● Exercise directions:
Copy the listing below line for line, changing nothing.

● Available records:
-=-=-

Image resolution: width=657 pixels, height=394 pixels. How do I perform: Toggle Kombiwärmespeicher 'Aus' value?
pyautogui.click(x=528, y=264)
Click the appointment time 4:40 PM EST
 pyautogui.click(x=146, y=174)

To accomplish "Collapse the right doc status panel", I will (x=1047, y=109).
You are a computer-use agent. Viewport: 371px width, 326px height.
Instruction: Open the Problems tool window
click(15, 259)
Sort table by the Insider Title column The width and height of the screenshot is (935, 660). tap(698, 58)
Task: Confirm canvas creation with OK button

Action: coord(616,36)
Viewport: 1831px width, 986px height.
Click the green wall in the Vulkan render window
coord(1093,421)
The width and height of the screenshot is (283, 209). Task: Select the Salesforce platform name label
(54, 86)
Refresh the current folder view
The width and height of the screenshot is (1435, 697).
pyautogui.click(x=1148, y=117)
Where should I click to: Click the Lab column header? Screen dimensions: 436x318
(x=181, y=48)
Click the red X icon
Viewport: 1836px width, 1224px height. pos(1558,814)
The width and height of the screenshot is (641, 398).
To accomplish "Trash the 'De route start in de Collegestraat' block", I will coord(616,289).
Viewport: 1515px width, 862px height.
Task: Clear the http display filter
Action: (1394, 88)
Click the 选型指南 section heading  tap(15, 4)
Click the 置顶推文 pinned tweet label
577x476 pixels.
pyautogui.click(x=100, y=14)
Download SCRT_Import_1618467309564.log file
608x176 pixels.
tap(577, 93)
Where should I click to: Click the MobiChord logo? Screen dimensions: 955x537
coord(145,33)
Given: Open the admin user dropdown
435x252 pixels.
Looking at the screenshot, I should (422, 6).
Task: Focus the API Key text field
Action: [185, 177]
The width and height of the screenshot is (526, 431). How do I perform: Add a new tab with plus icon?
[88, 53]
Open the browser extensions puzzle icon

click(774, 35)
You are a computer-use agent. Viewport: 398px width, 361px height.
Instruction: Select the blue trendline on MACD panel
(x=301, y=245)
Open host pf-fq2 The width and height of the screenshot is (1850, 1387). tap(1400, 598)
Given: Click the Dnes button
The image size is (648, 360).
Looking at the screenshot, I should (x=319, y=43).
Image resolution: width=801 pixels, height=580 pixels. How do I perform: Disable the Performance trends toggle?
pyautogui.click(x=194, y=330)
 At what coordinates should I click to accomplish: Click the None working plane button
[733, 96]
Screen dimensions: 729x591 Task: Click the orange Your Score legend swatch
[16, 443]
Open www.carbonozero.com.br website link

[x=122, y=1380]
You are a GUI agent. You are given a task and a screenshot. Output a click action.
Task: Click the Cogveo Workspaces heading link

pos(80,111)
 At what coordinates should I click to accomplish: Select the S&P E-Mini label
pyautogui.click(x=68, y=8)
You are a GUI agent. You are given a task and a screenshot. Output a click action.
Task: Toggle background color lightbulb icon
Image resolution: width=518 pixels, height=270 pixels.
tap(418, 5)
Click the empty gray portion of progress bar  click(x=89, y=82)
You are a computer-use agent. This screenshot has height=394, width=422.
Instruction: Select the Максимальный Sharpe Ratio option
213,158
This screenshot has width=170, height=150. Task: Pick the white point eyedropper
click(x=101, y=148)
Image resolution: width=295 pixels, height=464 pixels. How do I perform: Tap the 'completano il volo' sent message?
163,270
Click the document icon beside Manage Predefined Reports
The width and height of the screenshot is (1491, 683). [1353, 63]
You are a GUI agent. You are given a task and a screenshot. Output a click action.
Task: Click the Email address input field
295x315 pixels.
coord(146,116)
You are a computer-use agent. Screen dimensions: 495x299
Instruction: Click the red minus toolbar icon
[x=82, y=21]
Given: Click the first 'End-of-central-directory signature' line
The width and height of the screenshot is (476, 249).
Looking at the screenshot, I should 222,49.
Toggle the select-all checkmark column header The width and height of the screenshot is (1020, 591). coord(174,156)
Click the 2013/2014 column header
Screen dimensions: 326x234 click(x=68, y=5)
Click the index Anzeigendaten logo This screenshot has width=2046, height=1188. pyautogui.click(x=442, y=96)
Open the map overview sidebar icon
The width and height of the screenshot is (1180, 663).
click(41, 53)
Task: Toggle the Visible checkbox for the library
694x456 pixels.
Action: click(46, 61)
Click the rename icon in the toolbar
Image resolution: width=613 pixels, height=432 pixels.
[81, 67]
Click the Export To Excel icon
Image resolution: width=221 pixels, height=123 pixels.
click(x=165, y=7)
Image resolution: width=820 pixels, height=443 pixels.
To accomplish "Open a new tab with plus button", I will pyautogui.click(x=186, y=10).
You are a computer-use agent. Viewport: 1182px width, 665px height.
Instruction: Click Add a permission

-=-=-

● Expected output:
Image resolution: width=657 pixels, height=394 pixels. How do I perform: Toggle Kombiwärmespeicher 'Aus' value?
pyautogui.click(x=528, y=264)
Click the appointment time 4:40 PM EST
 pyautogui.click(x=146, y=174)

To accomplish "Collapse the right doc status panel", I will (x=1047, y=109).
You are a computer-use agent. Viewport: 371px width, 326px height.
Instruction: Open the Problems tool window
click(15, 259)
Sort table by the Insider Title column The width and height of the screenshot is (935, 660). tap(698, 58)
Task: Confirm canvas creation with OK button

Action: coord(616,36)
Viewport: 1831px width, 986px height.
Click the green wall in the Vulkan render window
coord(1093,421)
The width and height of the screenshot is (283, 209). Task: Select the Salesforce platform name label
(54, 86)
Refresh the current folder view
The width and height of the screenshot is (1435, 697).
pyautogui.click(x=1148, y=117)
Where should I click to: Click the Lab column header? Screen dimensions: 436x318
(x=181, y=48)
Click the red X icon
Viewport: 1836px width, 1224px height. pos(1558,814)
The width and height of the screenshot is (641, 398).
To accomplish "Trash the 'De route start in de Collegestraat' block", I will coord(616,289).
Viewport: 1515px width, 862px height.
Task: Clear the http display filter
Action: (1394, 88)
Click the 选型指南 section heading  tap(15, 4)
Click the 置顶推文 pinned tweet label
577x476 pixels.
pyautogui.click(x=100, y=14)
Download SCRT_Import_1618467309564.log file
608x176 pixels.
tap(577, 93)
Where should I click to: Click the MobiChord logo? Screen dimensions: 955x537
coord(145,33)
Given: Open the admin user dropdown
435x252 pixels.
Looking at the screenshot, I should (422, 6).
Task: Focus the API Key text field
Action: [185, 177]
The width and height of the screenshot is (526, 431). How do I perform: Add a new tab with plus icon?
[88, 53]
Open the browser extensions puzzle icon

click(774, 35)
You are a computer-use agent. Viewport: 398px width, 361px height.
Instruction: Select the blue trendline on MACD panel
(x=301, y=245)
Open host pf-fq2 The width and height of the screenshot is (1850, 1387). tap(1400, 598)
Given: Click the Dnes button
The image size is (648, 360).
Looking at the screenshot, I should (x=319, y=43).
Image resolution: width=801 pixels, height=580 pixels. How do I perform: Disable the Performance trends toggle?
pyautogui.click(x=194, y=330)
 At what coordinates should I click to accomplish: Click the None working plane button
[733, 96]
Screen dimensions: 729x591 Task: Click the orange Your Score legend swatch
[16, 443]
Open www.carbonozero.com.br website link

[x=122, y=1380]
You are a GUI agent. You are given a task and a screenshot. Output a click action.
Task: Click the Cogveo Workspaces heading link

pos(80,111)
 At what coordinates should I click to accomplish: Select the S&P E-Mini label
pyautogui.click(x=68, y=8)
You are a GUI agent. You are given a task and a screenshot. Output a click action.
Task: Toggle background color lightbulb icon
Image resolution: width=518 pixels, height=270 pixels.
tap(418, 5)
Click the empty gray portion of progress bar  click(x=89, y=82)
You are a computer-use agent. This screenshot has height=394, width=422.
Instruction: Select the Максимальный Sharpe Ratio option
213,158
This screenshot has width=170, height=150. Task: Pick the white point eyedropper
click(x=101, y=148)
Image resolution: width=295 pixels, height=464 pixels. How do I perform: Tap the 'completano il volo' sent message?
163,270
Click the document icon beside Manage Predefined Reports
The width and height of the screenshot is (1491, 683). [1353, 63]
You are a GUI agent. You are given a task and a screenshot. Output a click action.
Task: Click the Email address input field
295x315 pixels.
coord(146,116)
You are a computer-use agent. Screen dimensions: 495x299
Instruction: Click the red minus toolbar icon
[x=82, y=21]
Given: Click the first 'End-of-central-directory signature' line
The width and height of the screenshot is (476, 249).
Looking at the screenshot, I should 222,49.
Toggle the select-all checkmark column header The width and height of the screenshot is (1020, 591). coord(174,156)
Click the 2013/2014 column header
Screen dimensions: 326x234 click(x=68, y=5)
Click the index Anzeigendaten logo This screenshot has width=2046, height=1188. pyautogui.click(x=442, y=96)
Open the map overview sidebar icon
The width and height of the screenshot is (1180, 663).
click(41, 53)
Task: Toggle the Visible checkbox for the library
694x456 pixels.
Action: click(46, 61)
Click the rename icon in the toolbar
Image resolution: width=613 pixels, height=432 pixels.
[81, 67]
Click the Export To Excel icon
Image resolution: width=221 pixels, height=123 pixels.
click(x=165, y=7)
Image resolution: width=820 pixels, height=443 pixels.
To accomplish "Open a new tab with plus button", I will pyautogui.click(x=186, y=10).
You are a computer-use agent. Viewport: 1182px width, 665px height.
Instruction: Click Add a permission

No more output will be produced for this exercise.